### SELECTED EXCERPT
===

Pepperdata CEO Sean Suchter can claim, with justifiable pride, a notable place in the history of Apache Hadoop. When he worked at Yahoo, he managed the world's first production deployment of the distributed computing platform.
His experience running Yahoo's web search engine team for many years has shaped his perceptions of Hadoop technology — its strengths and limitations — and feeds directly into his present project.
"At the beginning — this was before it was in production — it was on 10 nodes. We were happy if it stayed up for a day," Suchter said.
"But then as we started going to production on it, we were using it to do full web-scale processing of all the data we had from the web."
That was in 2006. The second deployment of Hadoop was carried out by Suchter's Pepperdata co-founder, Chad Carson, who was working on advert optimisation for Yahoo's sponsored-search product.
Although Hadoop is now a far more potent framework than it was when Suchter first used it at Yahoo all those years ago, he believes some of the issues people experience now would be instantly recognisable to anyone who had used it in its earliest days.
"We have seen these symptoms before and been in the guts of how Hadoop was used in the very early days and how it formed," Suchter said.
"We saw these patterns emerge that once people start counting on Hadoop in production, they hit the same issues over and over again. It was a very familiar pattern.

===

### RECORD EXCERPTS
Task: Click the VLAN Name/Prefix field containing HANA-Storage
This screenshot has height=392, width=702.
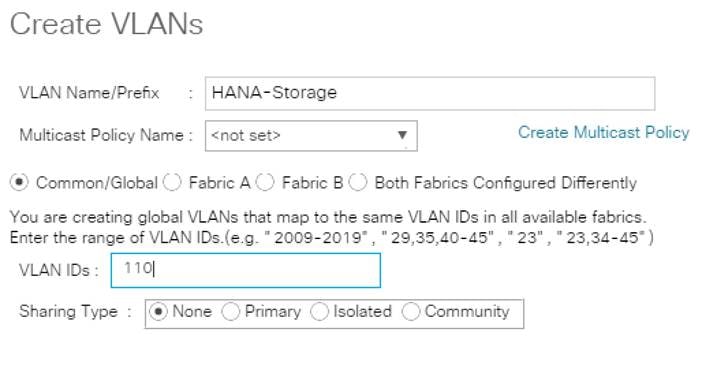Action: point(430,94)
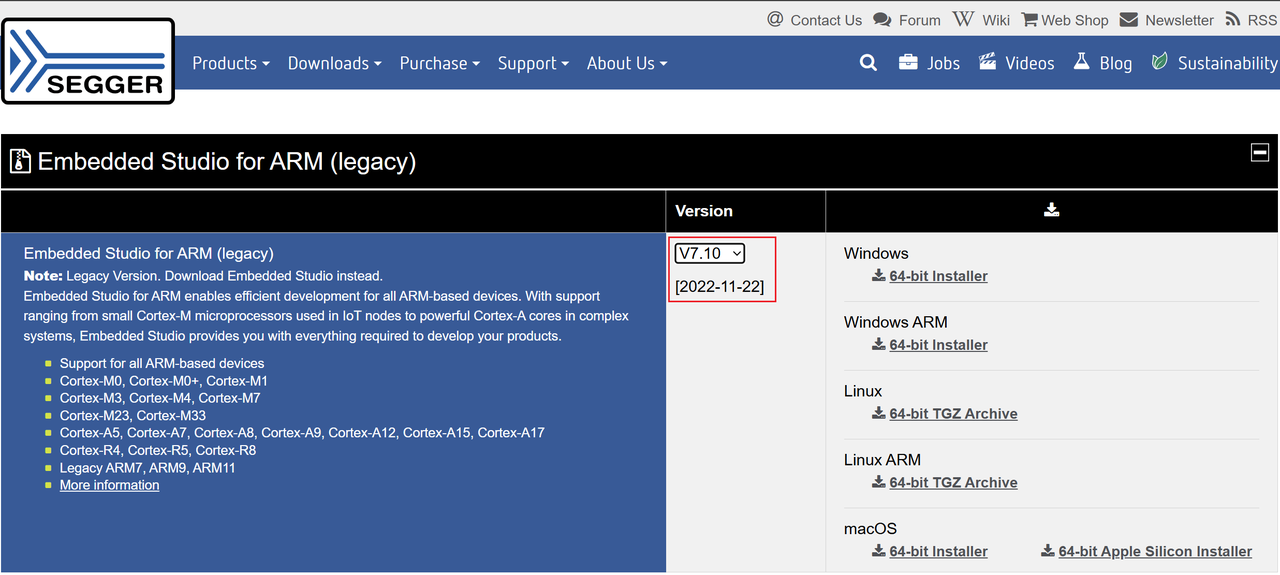Click the More information link

pos(109,485)
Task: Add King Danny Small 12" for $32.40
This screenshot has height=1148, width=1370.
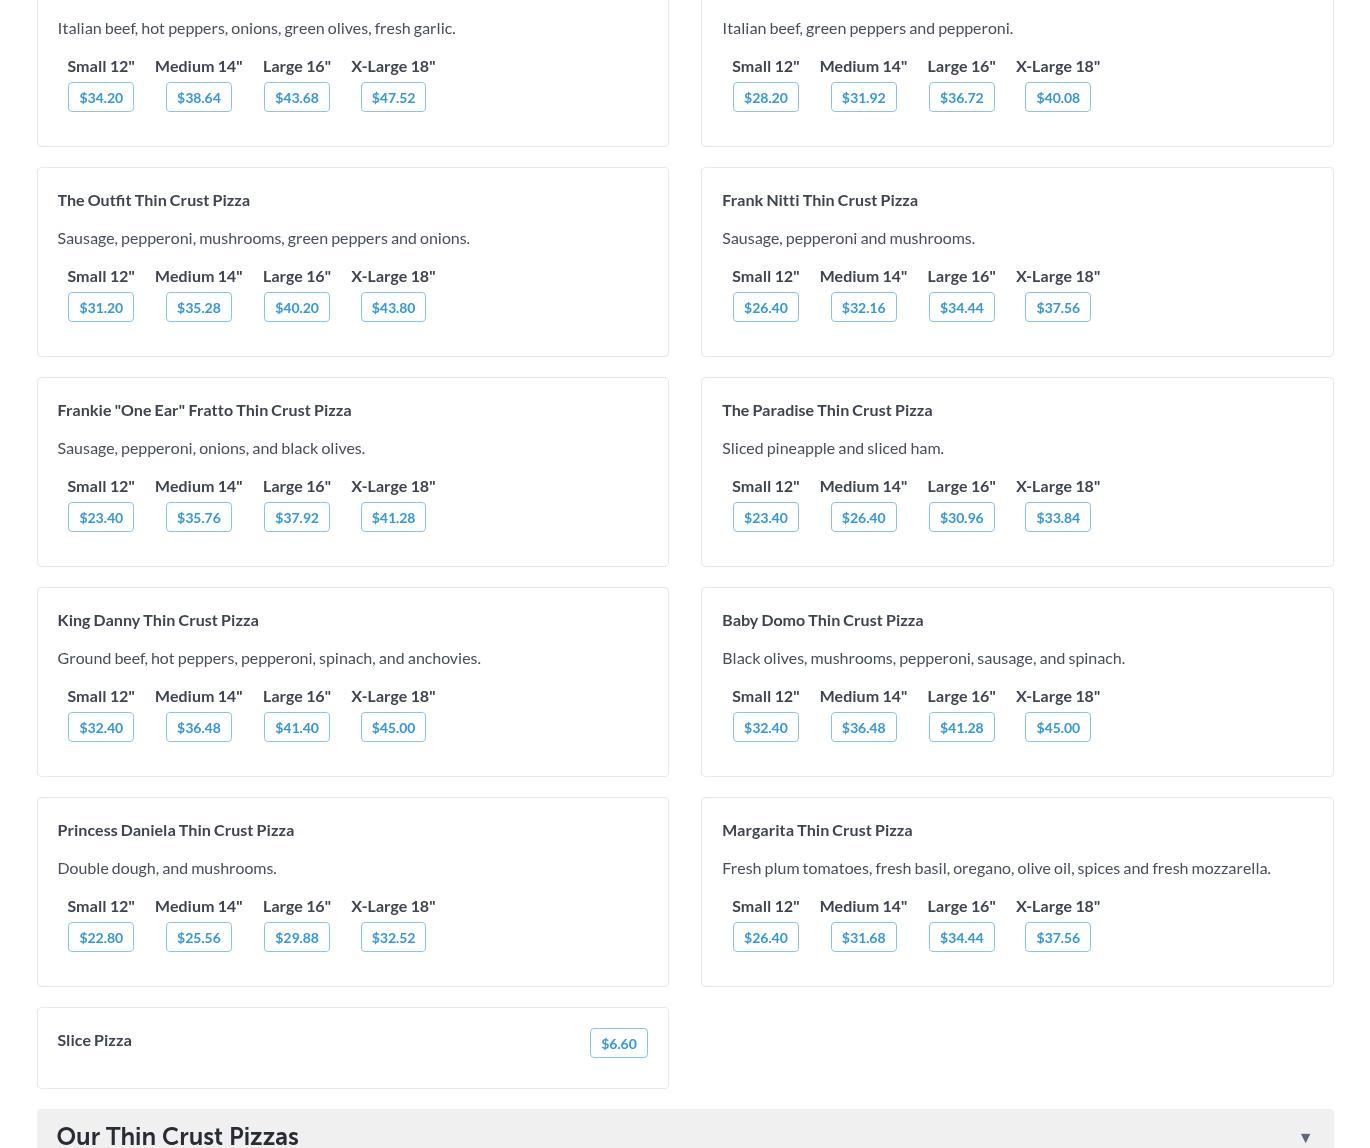Action: tap(101, 727)
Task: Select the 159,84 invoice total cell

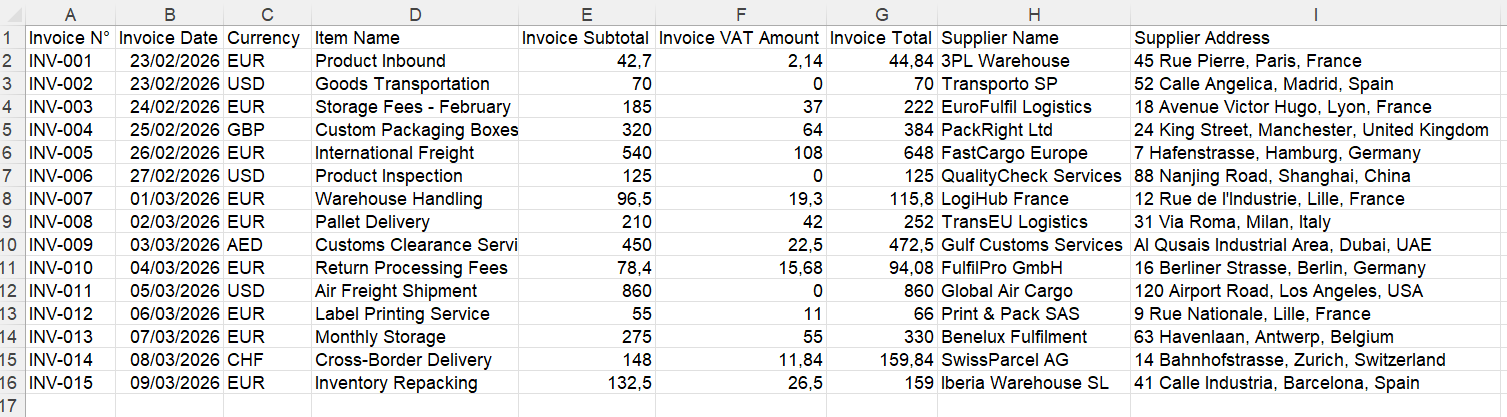Action: [x=882, y=360]
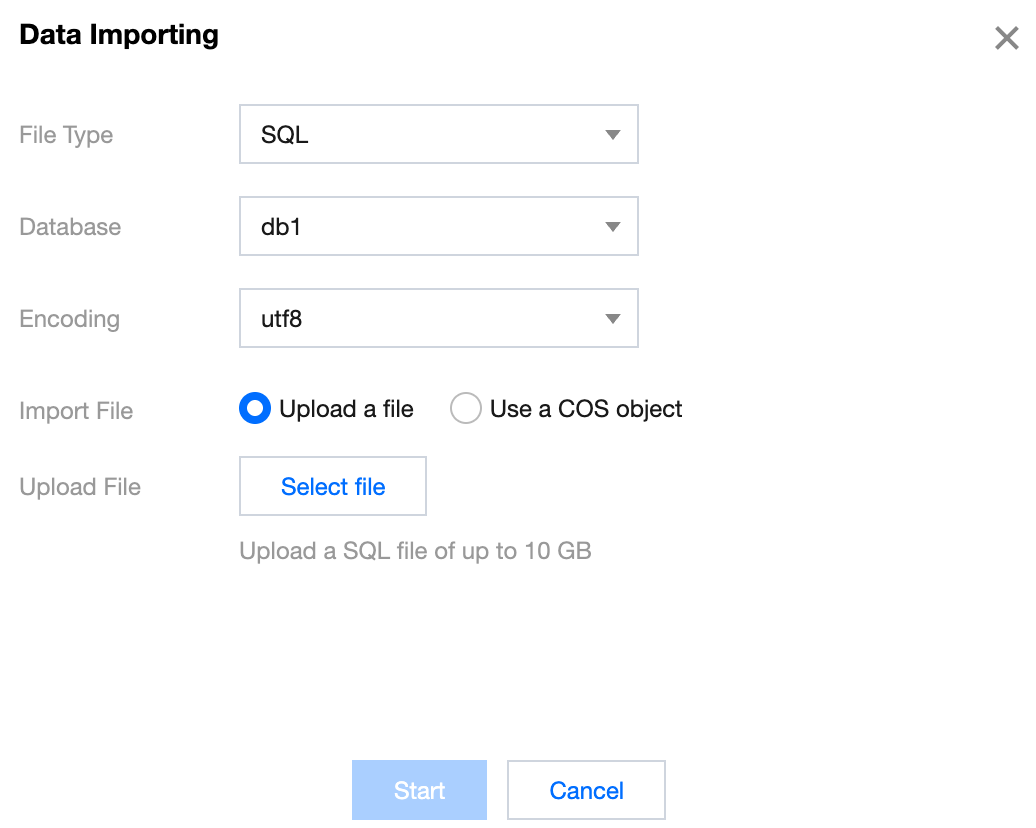Click the "Use a COS object" option text

(586, 409)
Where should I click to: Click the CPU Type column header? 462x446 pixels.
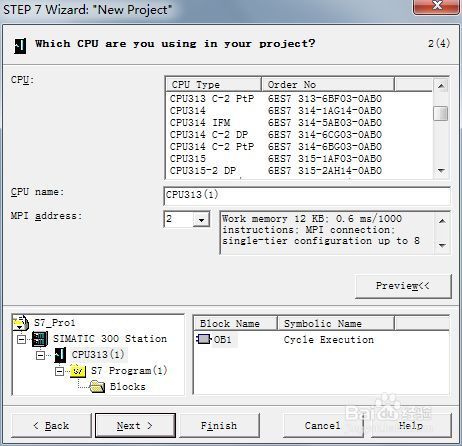(x=213, y=85)
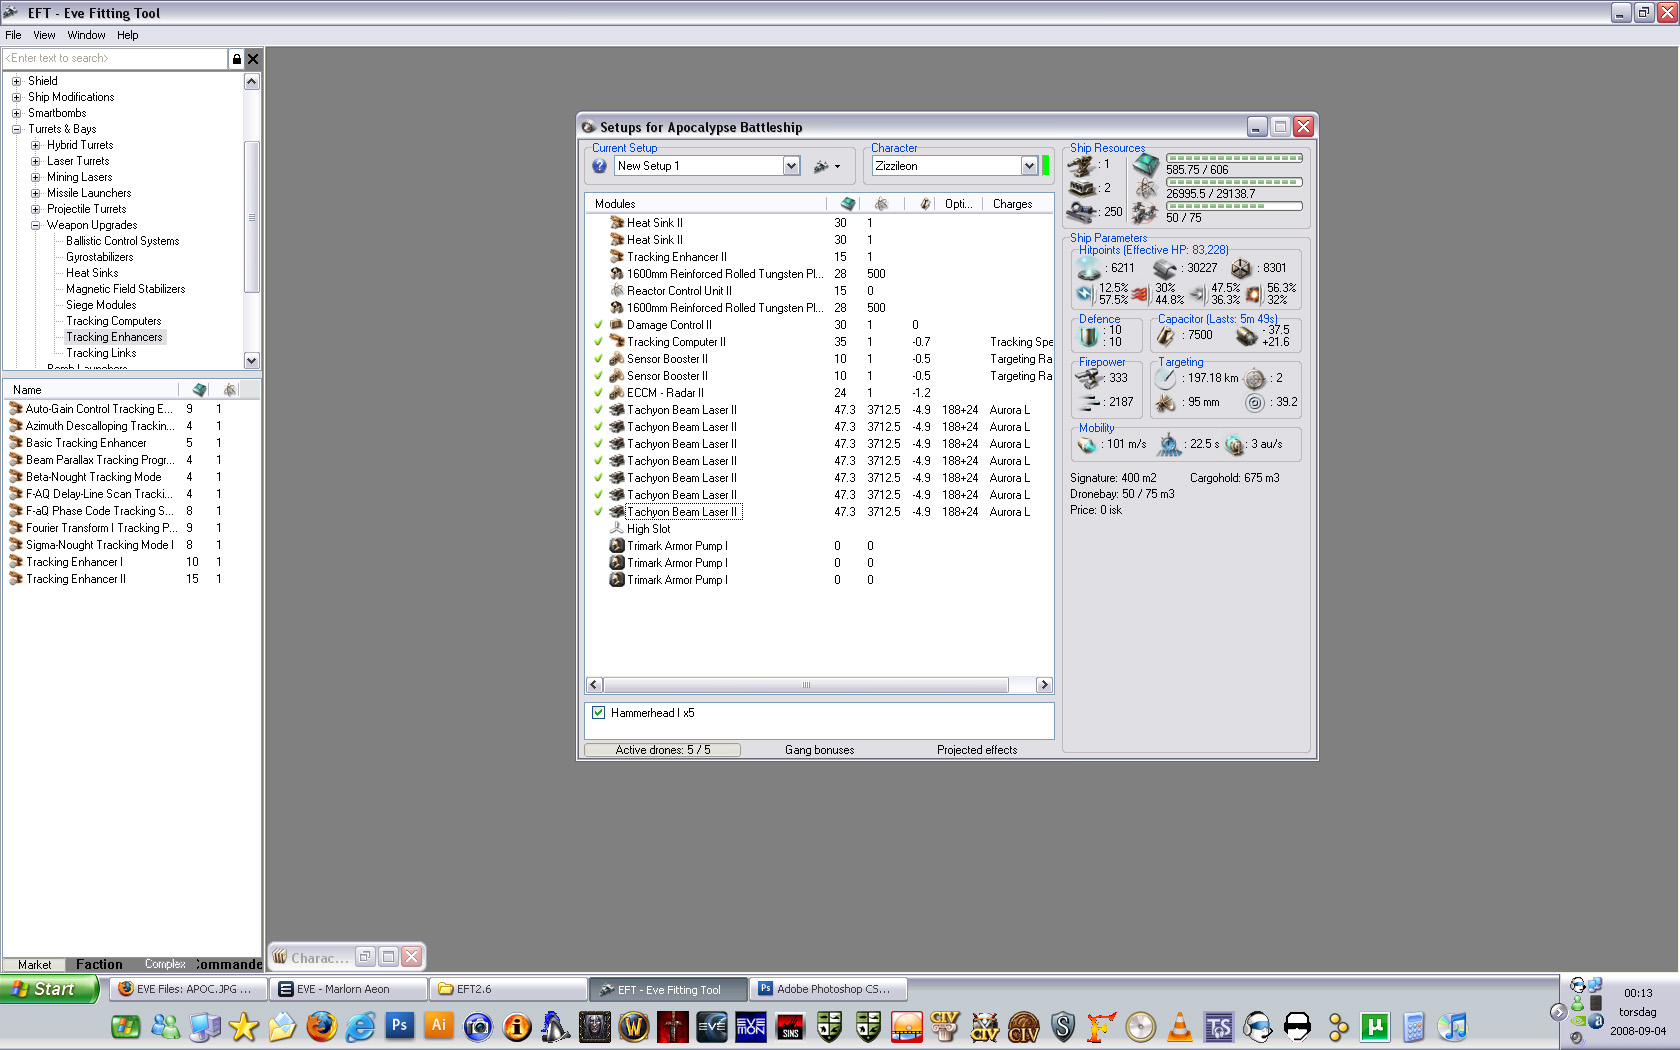Toggle the Tracking Computer II active checkmark
This screenshot has height=1050, width=1680.
click(598, 342)
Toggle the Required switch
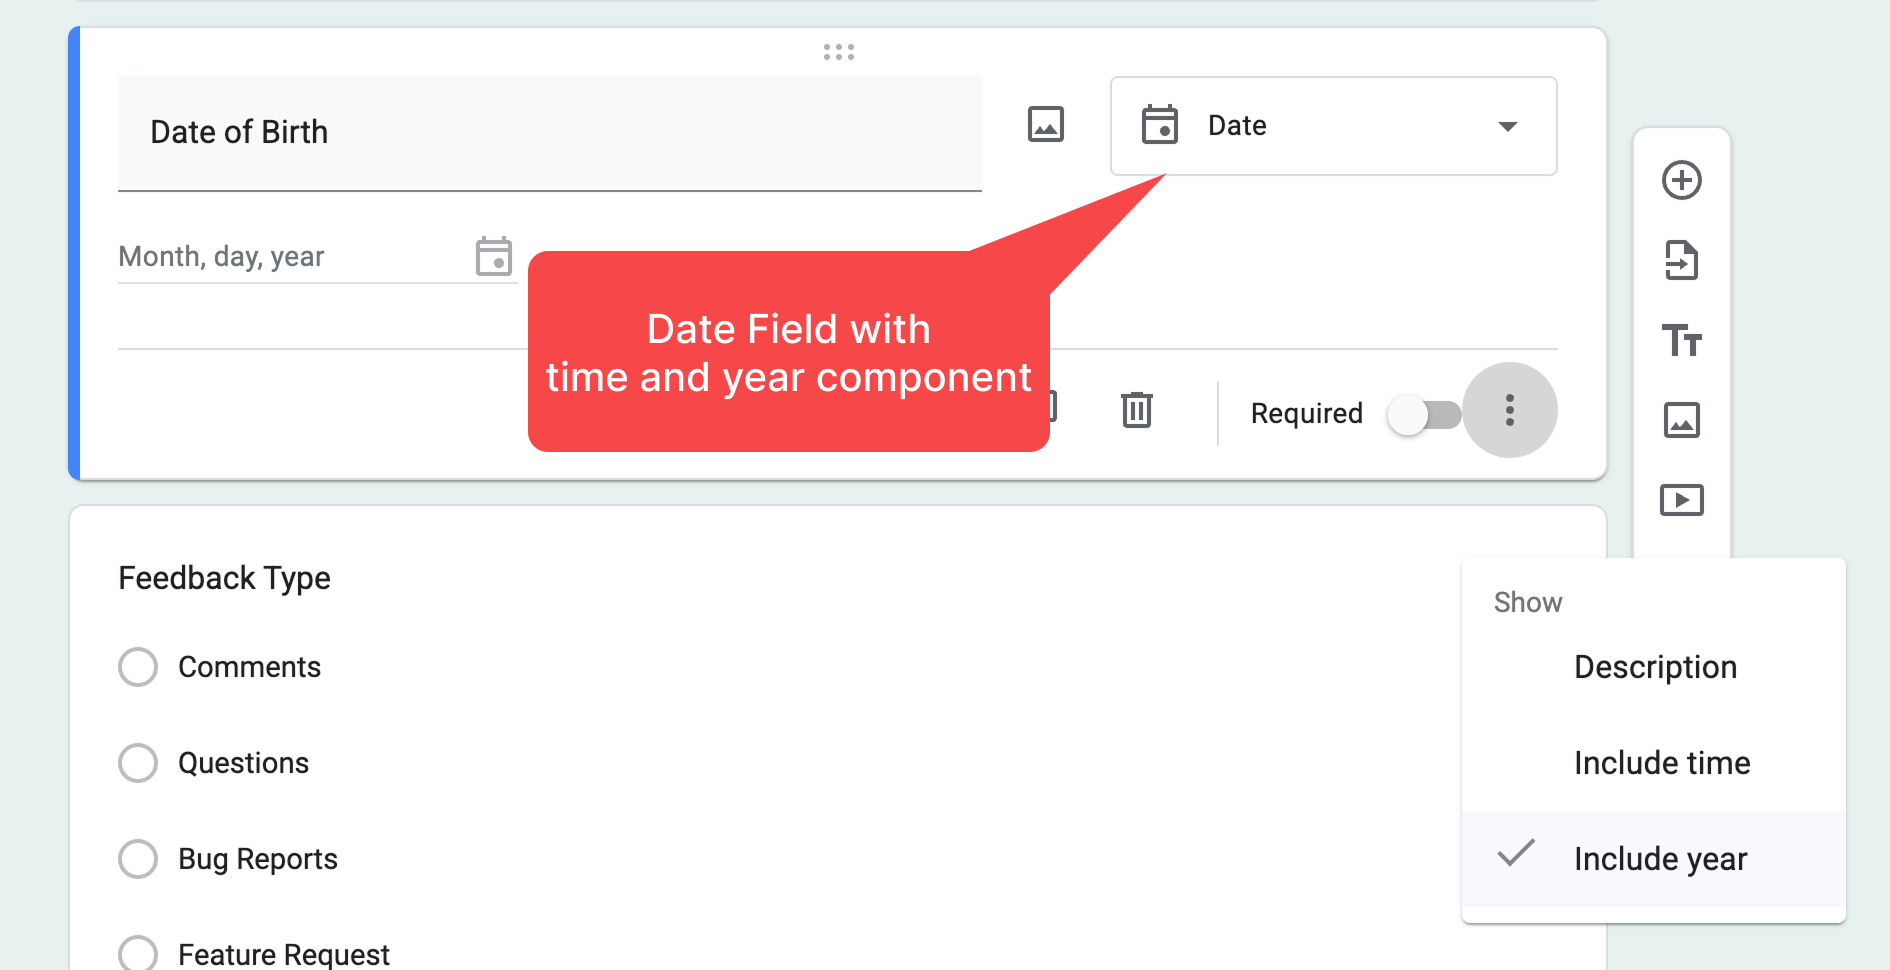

===

### ABOUT THIS TASK
Copy out the stretch of the Pepperdata article from "That was in" through "Yahoo's sponsored-search product.", word for word. You can set the material aside; none of it is needed.

### EXERCISE RESULT
That was in 2006. The second deployment of Hadoop was carried out by Suchter's Pepperdata co-founder, Chad Carson, who was working on advert optimisation for Yahoo's sponsored-search product.